The Kunstmuseum in Winterthur and the Kunsthalle in Basel devoted extensive monographic exhibitions to him, respectively in 1927 and 1928. In the mid-1930s, several public institutions and important companies in Basel, such as Hoffmann-La Roche, commissioned him to design and execute murals. In the 1940s and 1950s he worked almost exclusively on book illustrations and advertising graphics, and as a professor at the Schule für Gestaltung in Basel he trained an entire generation of graphic artists. Starting in the 1970s, Stoecklin’s works were presented at international exhibitions devoted to the Neue Sachlichkeit movement. You can see more of his works in my Flickr set.

Monday, May 31, 2010

Gert Wollheim

Wollheim was born in Dresden and studied at the College of Fine Arts in Weimar from 1911 to 1913. From 1914–1917 he was in military service in World War I.


 Gert Wollheim, The Wounded Man, 1919

Wollheim himself was shot in the stomach and nearly died from the serious wound - and it is certain this experience was the inspiration for this disturbing work. After the war he lived in Berlin until 1919, when Wollheim, Otto Pankok (whom he had met at the academy in Weimar), Ulfert Lüken, Hermann Hundt and others created an artists' colony in Remels, (East Frisia).

At the end of 1919 Wollheim and Pankok went to Düsseldorf and became founding members of the Young Rhineland Group, which also included Max Ernst, Otto Dix, and Ulrich Leman. 


 Gert Heinrich Wollheim, This is the bad uncle Dix, 1923
 
He also became part of the aggressively political Aktivistenbund 1919 (Activist League 1919), a group of artists and intellectuals dedicated to pacifism and working class politics. Wollheim was one of the artists associated with the art dealer Johanna Ey. In 1925 he moved to Berlin, and his work began a new phase of coolly objective representation.
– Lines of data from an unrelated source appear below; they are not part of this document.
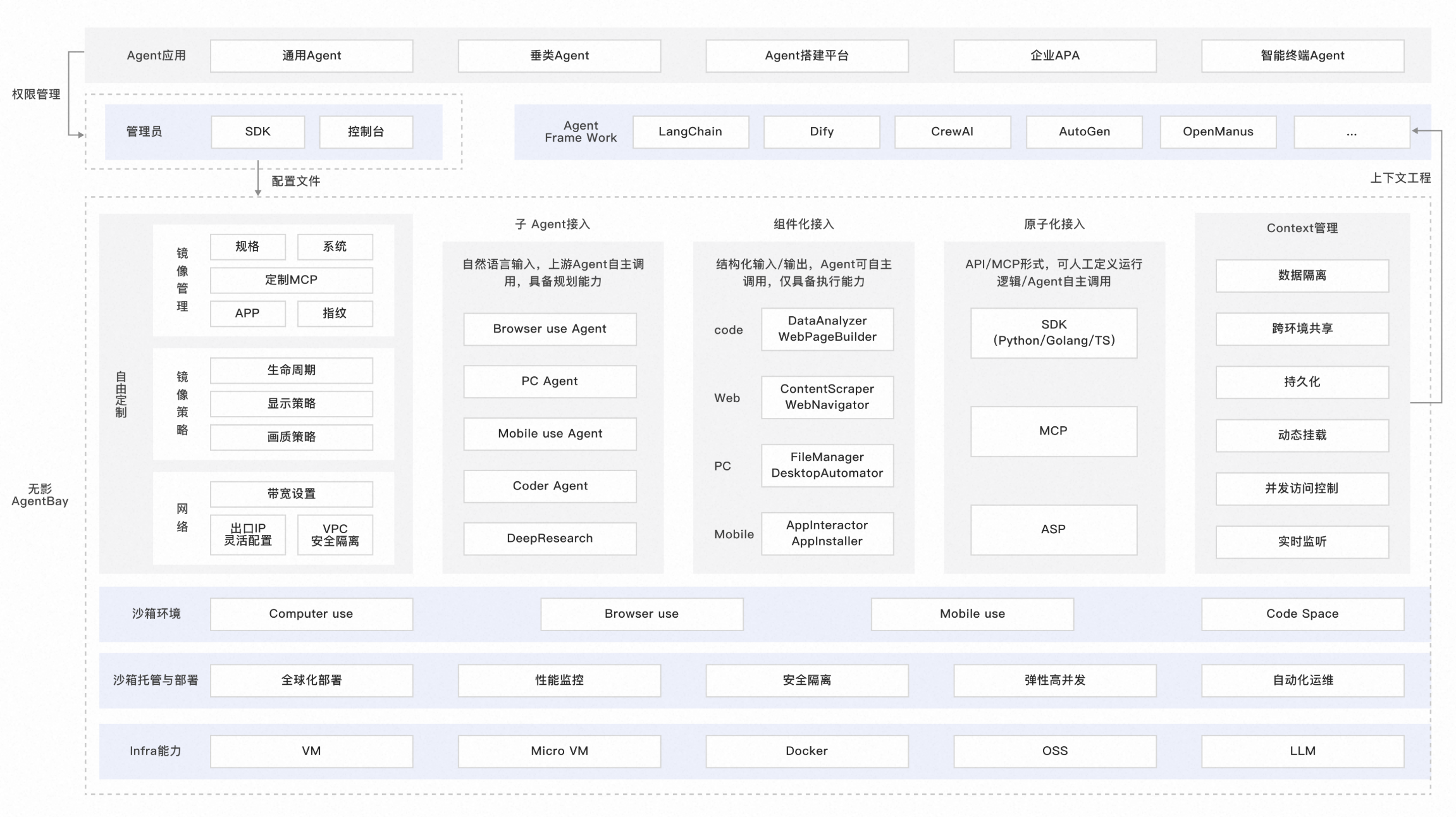Select the 企业APA application box
The image size is (1456, 817).
pyautogui.click(x=1054, y=56)
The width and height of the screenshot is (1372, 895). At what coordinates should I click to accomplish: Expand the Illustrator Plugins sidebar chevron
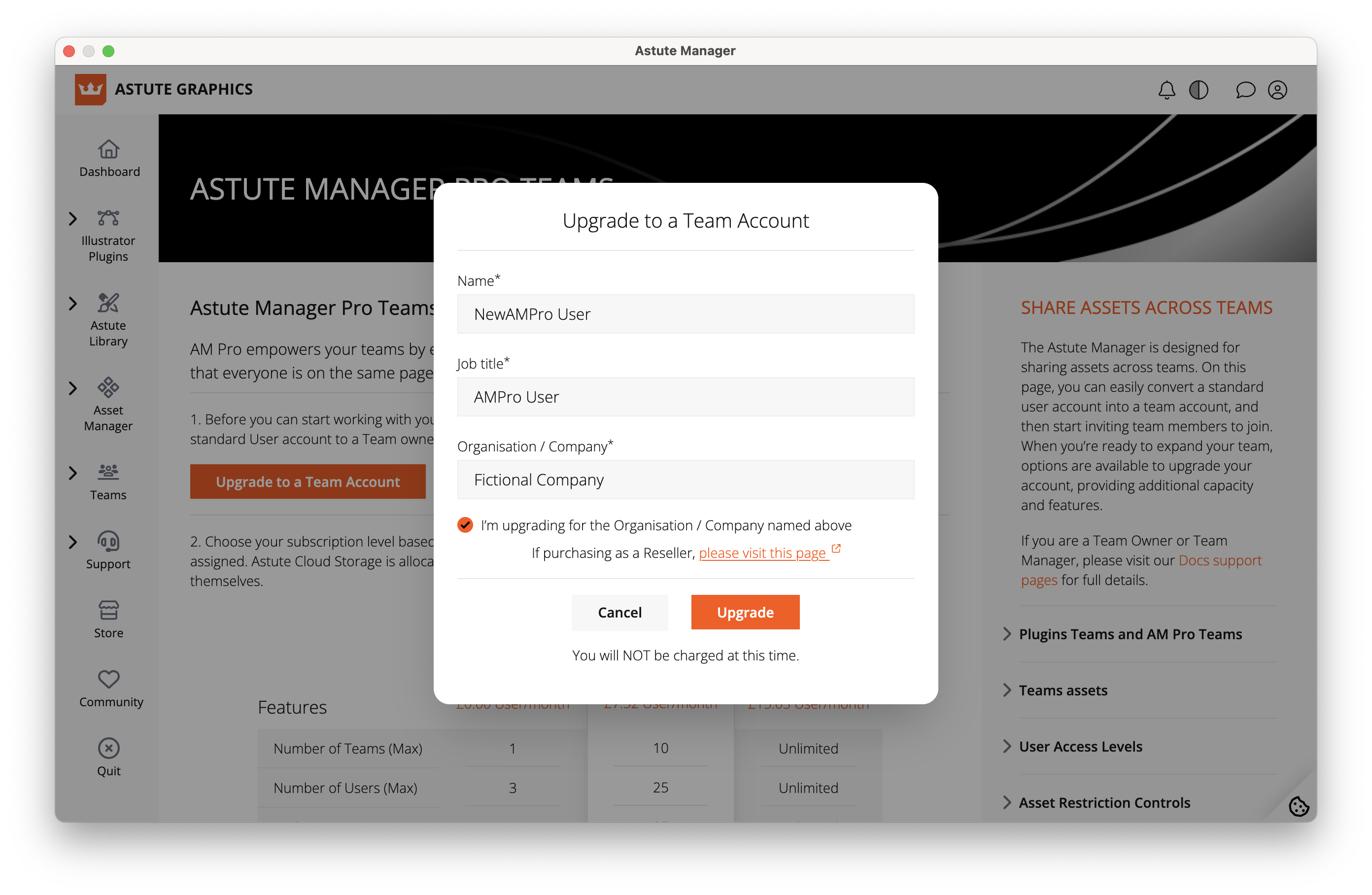(x=72, y=218)
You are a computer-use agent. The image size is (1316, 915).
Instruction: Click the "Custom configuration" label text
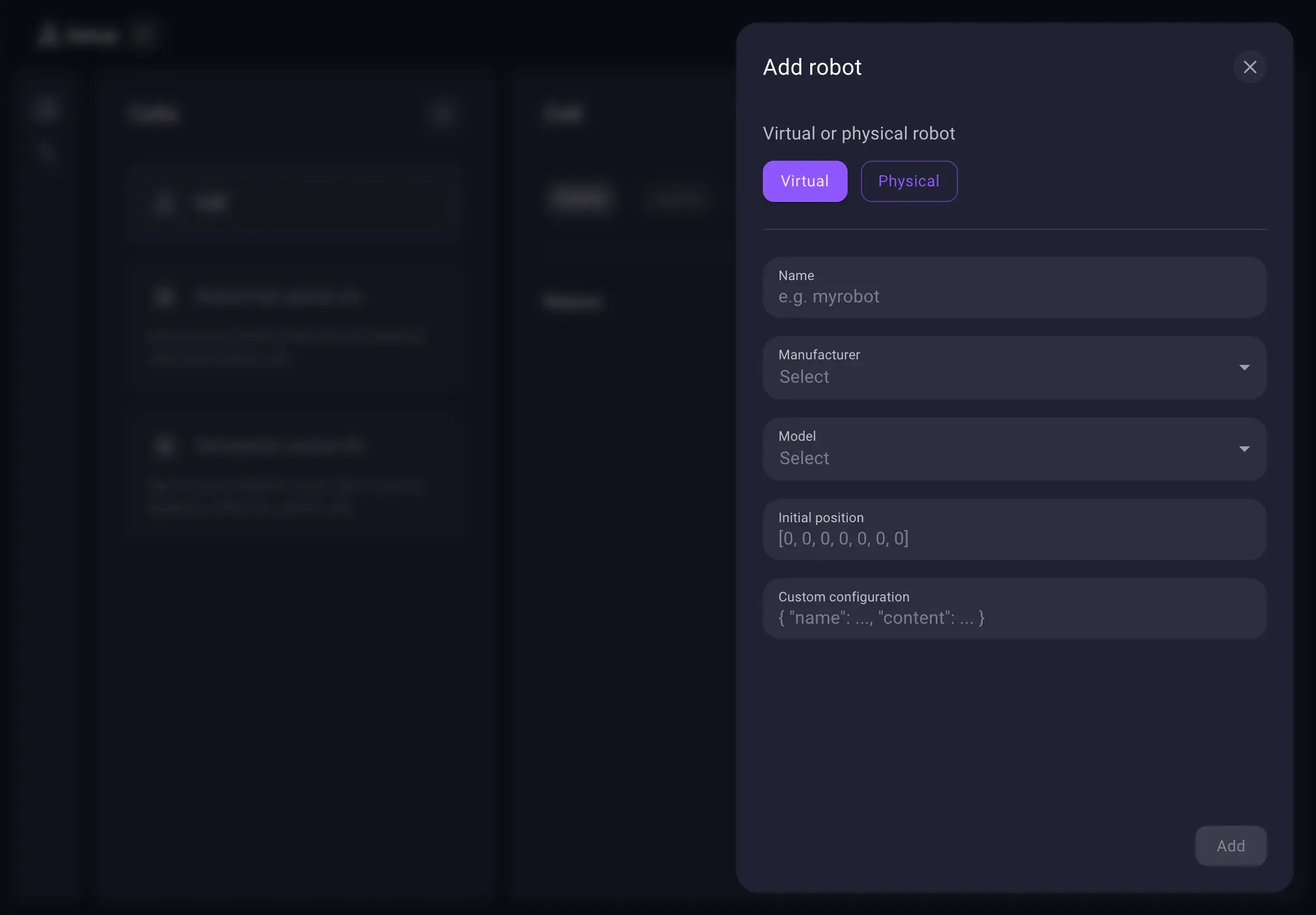click(843, 597)
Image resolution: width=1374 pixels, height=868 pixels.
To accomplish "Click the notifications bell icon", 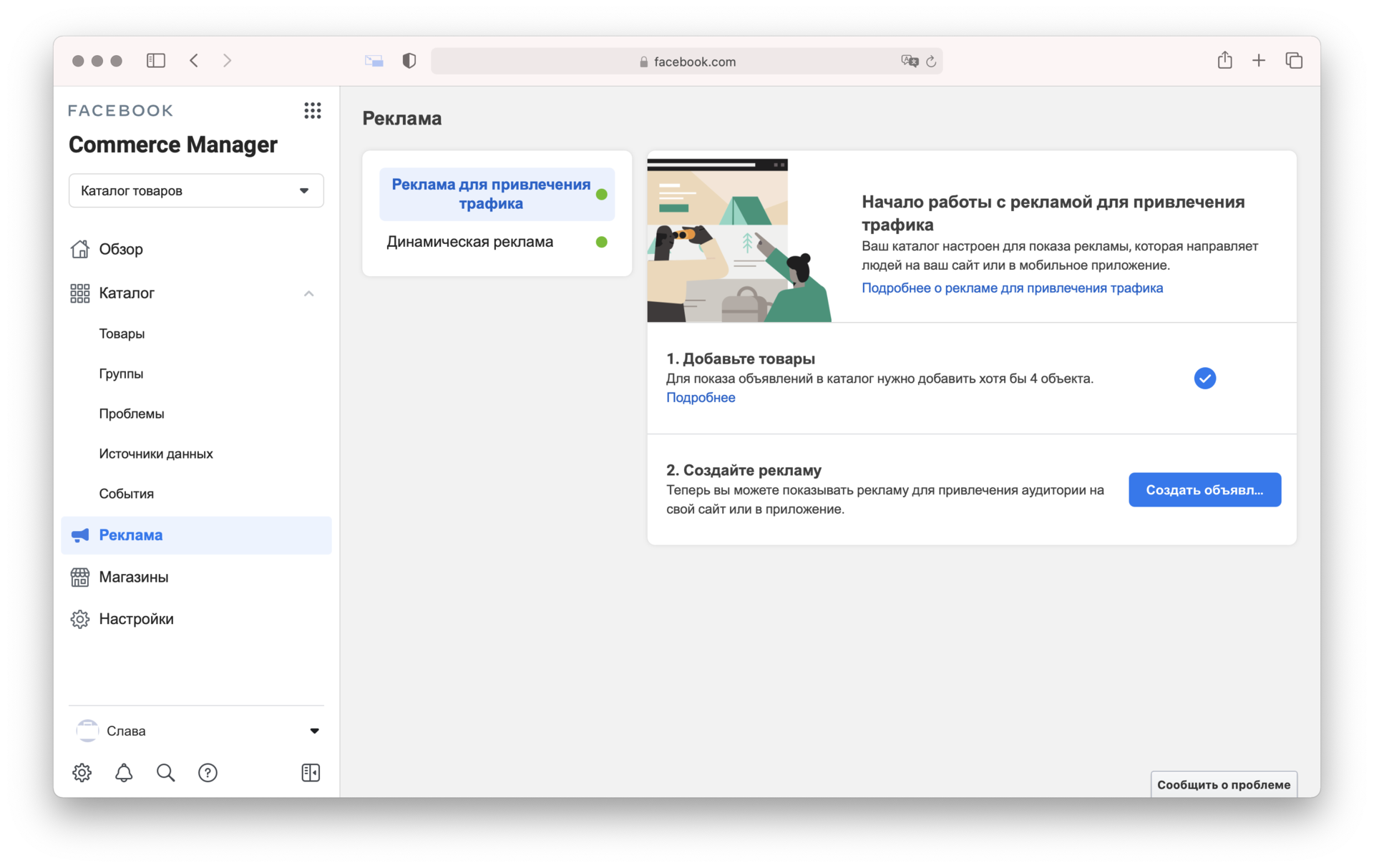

Gert Wollheim, Farewell from  Düsseldorf, 1924

Immediately after Hitler's seizure of power in 1933 his works were declared degenerate art and many were destroyed. He fled to France and became active in the Resistance. In 1937 he was one of the joint founders of the artist federation “L´union de l'artistes libres” in Paris, and he became the companion of the dancer Tatjana Barbakoff who was murdered 1944 in Auschwitz.

Wilhelm Schmurr, The Dancer Tatjana Barbakoff, c. 1925

In Munich, three of his pictures were displayed in the defamatory Nazi exhibition Entartete Kunst (Degenerate Art) in 1937. From Paris he fled to Saarbrücken and later to Switzerland. In 1939 he was arrested and held in a labor camp until his escape in 1942, after which he hid in the Pyrénées.


Gert Wollheim, Untitled, 1926

At war's end in 1945 he returned to France, and in 1947 moved to New York and became an American citizen. He died in New York in 1974.